## CHALLENGES
A) List every benefit of an internal knowledge base named in the passage on internal knowledge bases.
B) In the passage on internal knowledge bases, rewrite the part that opens with the words containing "- To build an" and closes with "quickly and effectively.", replacing "management team" with "steering committee".
C) According to the passage on internal knowledge bases, how much of their daily routines do employees spend finding internal information when there is no knowledge base?
━━━━━ PASSAGE ━━━━━
Introduction
An internal knowledge base (IKB) puts all company info into a single platform, empowering teams to work more productively and independently.
What happens if teams are forced to work without a centralized repository of information? They waste a lot of time and energy looking for and recreating documents and fixing errors due to poor access to information.
To avoid these pitfalls, let's explore seven best practices you can apply today to design a solid internal knowledge base. Let’s get into it!
Build an internal knowledge base in half the time ➜
TL;DR: Internal knowledge base
- An internal knowledge base (IKB) is a centralized platform for company information, improving productivity and reducing errors.
- An internal knowledge base should include troubleshooting help, FAQs, department-specific details, policies, training materials, branding guidelines, process documents, and organizational structure.
- Benefits of an internal knowledge base include enhancing productivity, saving costs, minimizing knowledge loss, increasing collaboration, and improving onboarding.
- To build an IKB, review the current status, create a management team, research and choose a knowledge management tool, establish a user-friendly structure and guidelines, prioritize important information, outline a review and approval process, collect and review employee feedback, and measure the impact and success.
- Scribe is an AI-powered tool that can help build an internal knowledge base quickly and effectively.
Build knowledge base articles in seconds with Scribe ➜
What is an internal knowledge base?
An internal knowledge base is an org-wide database of resources and training material only for employees. It's a self-service, centralized knowledge-sharing platform with documents for the processes and policies employees need.
An IKB—also known as an internal wiki—simplifies storing and sharing knowledge across the organization. Instead of restricting internal company knowledge to a few people, a knowledge base makes learning more collaborative and accessible. So, employees don’t have to dedicate close to two hours of their daily routines to find relevant internal information and answers.
━━━━━ PROVIDED MATERIAL ━━━━━
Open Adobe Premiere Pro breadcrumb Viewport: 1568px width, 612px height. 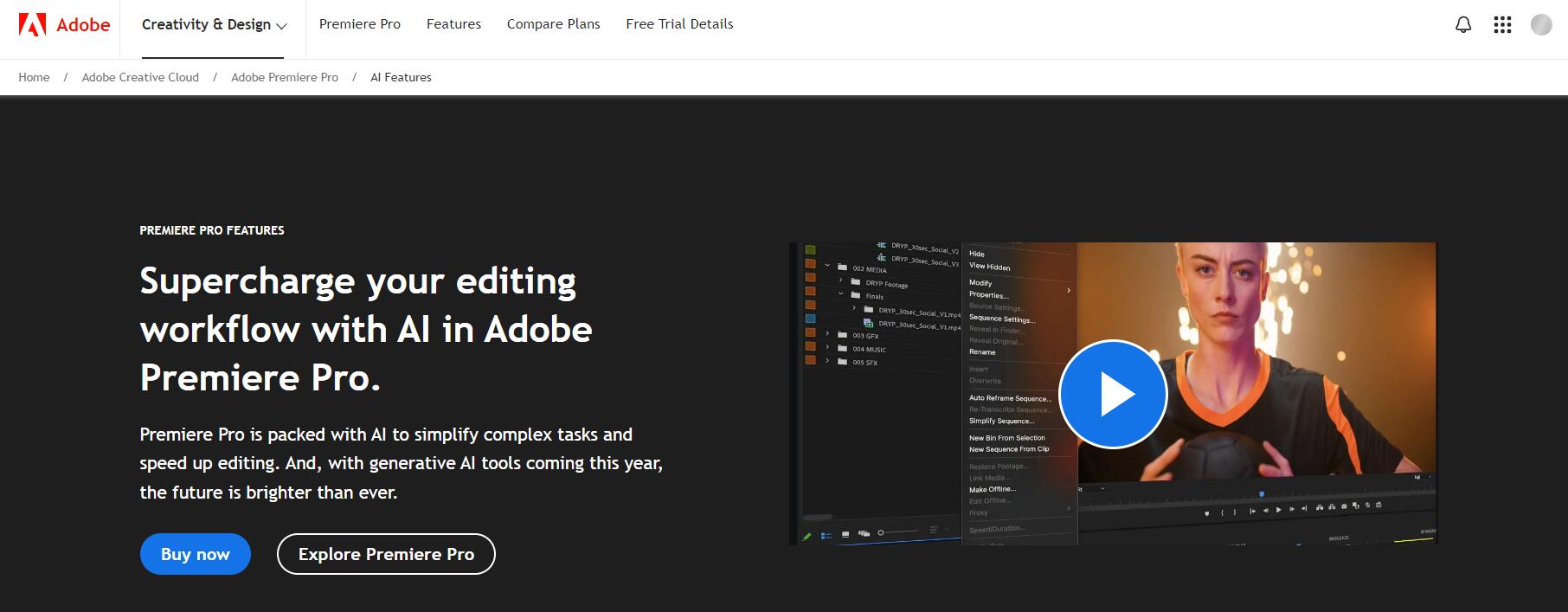pos(284,77)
━━━━━
## ANSWERS TO THE EXERCISES
A)
- Enhancing productivity
- Saving costs
- Minimizing knowledge loss
- Increasing collaboration
- Improving onboarding

B)
- To build an IKB, review the current status, create a steering committee, research and choose a knowledge management tool, establish a user-friendly structure and guidelines, prioritize important information, outline a review and approval process, collect and review employee feedback, and measure the impact and success.
- Scribe is an AI-powered tool that can help build an internal knowledge base quickly and effectively.

C) Close to two hours.